The one year chart is a mess, possibly the worst looking chart of a mega-cap tech stock with a very well defined downtrend, with a series of earnings gaps and now approaching a key re-test of support of the March – Oct double bottom:
The five-year chart below shows just how important the $42-$43 support level is dating back to its late 2017 breakout:
INTC is as unloved by Wall Street as it has ever been with just under 30% of the analysts who cover the stock rating it a Buy, 45% a Hold, and 25% a SELL, not a rating seen too often on a once Blue Chip tech stock. Heck, 33% of the Wall Street analyst who covers IBM rate the stock a Buy and only 11% a Sell.
INTC’s EPS is expected to essentially be flat year over year, while their sales are expected to increase 5%, while both are expected to fall 6-7% next year. The real problem here is the collapse in Gross Margins down 3.3 percentage points from last year to an 11-year low at $56.74, down from their 2017 peak just below 64%, with just a 1% increase expected for 2021. The news from AAPL and possibly MSFT will give investors little confidence that the company can right the ship as upstarts AMD and Nvidia have been taking share not only by being more nimble from a fabless perspective but also from their miss-execution on new technologies, especially their 7nanometer process technology.
Shares of INTC trade at about 10x earnings, with no growth expected, they are divesting non-core businesses.
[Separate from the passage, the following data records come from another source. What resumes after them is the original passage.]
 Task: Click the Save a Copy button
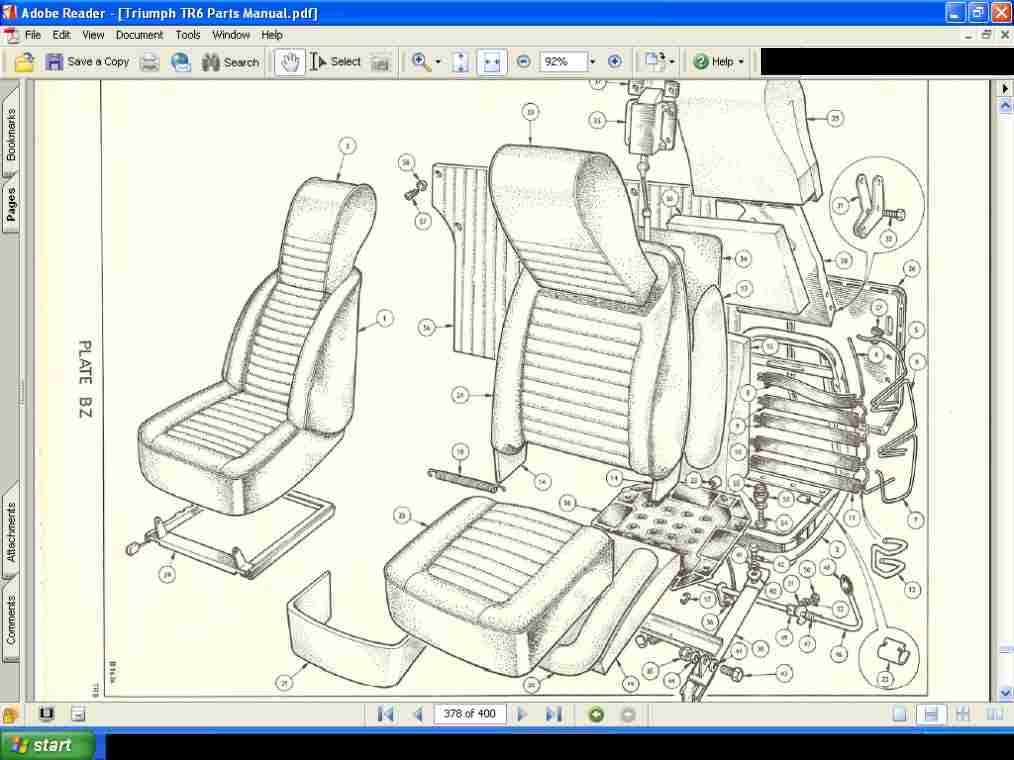[87, 62]
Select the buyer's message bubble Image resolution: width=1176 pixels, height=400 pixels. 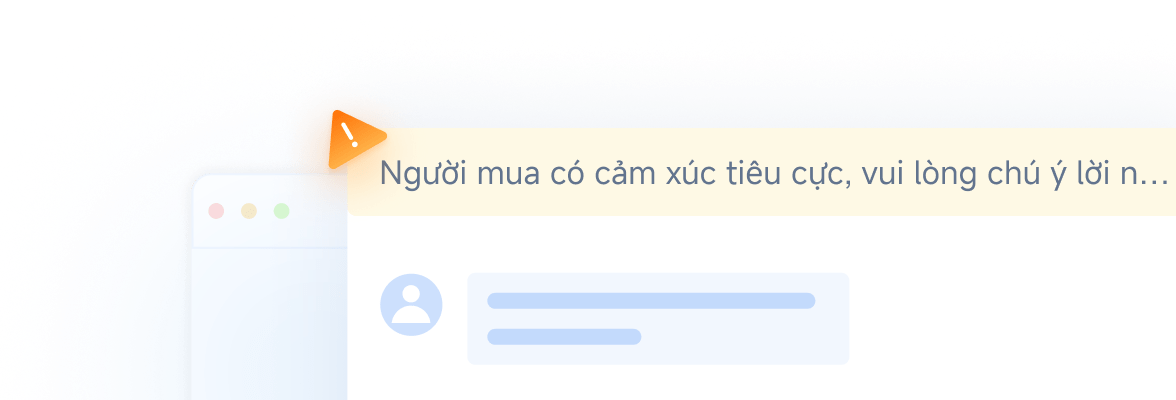[x=658, y=319]
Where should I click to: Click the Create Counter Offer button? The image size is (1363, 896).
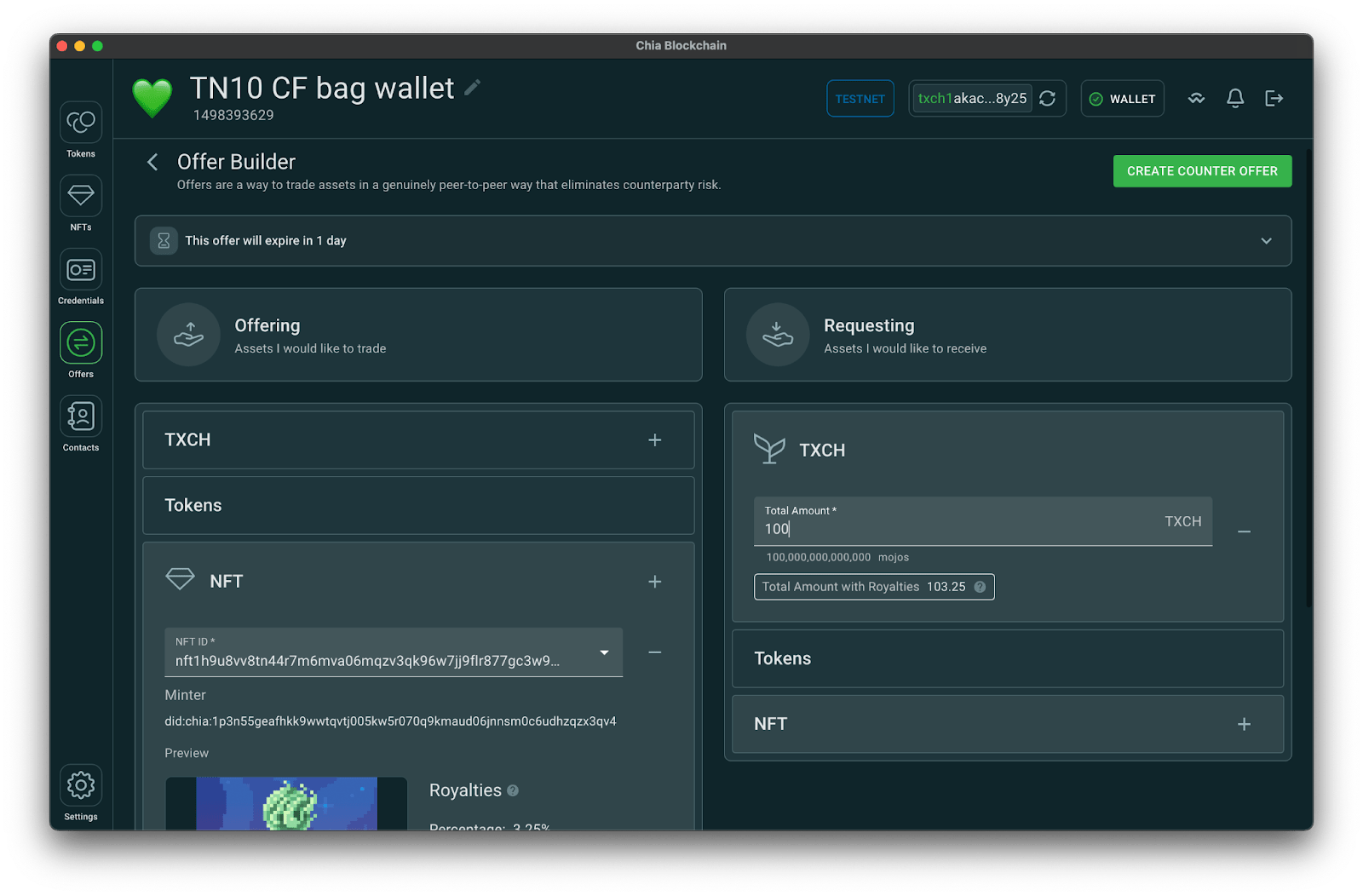[x=1201, y=171]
The company has a good balance sheet with $22 billion in cash, vs $36 billion in debt on their $188 billion market cap, leaving them room to continue to aggressively buyback their stock, but not likely make acquisitions as they are still digesting their massive spree that included about $16 billion each for MobileEye in 2017 and Altera in 2015.
So what’s the trade? INTC likely re-tests the recent and multi-year lows between $42-43, but it is certainly a hard press on the short side here with sentiment and the news flow so poor.
INTC might be viewed as a sort of “dogs of the Dow” candidate heading into the new year, especially if it were to grind lower towards technical support.
If the stock were to be close to $43 in a week, the Feb 45 – 52.50 call spread might look attractive playing for a new year bounce and the slightest bit of good news causing shorts to cover.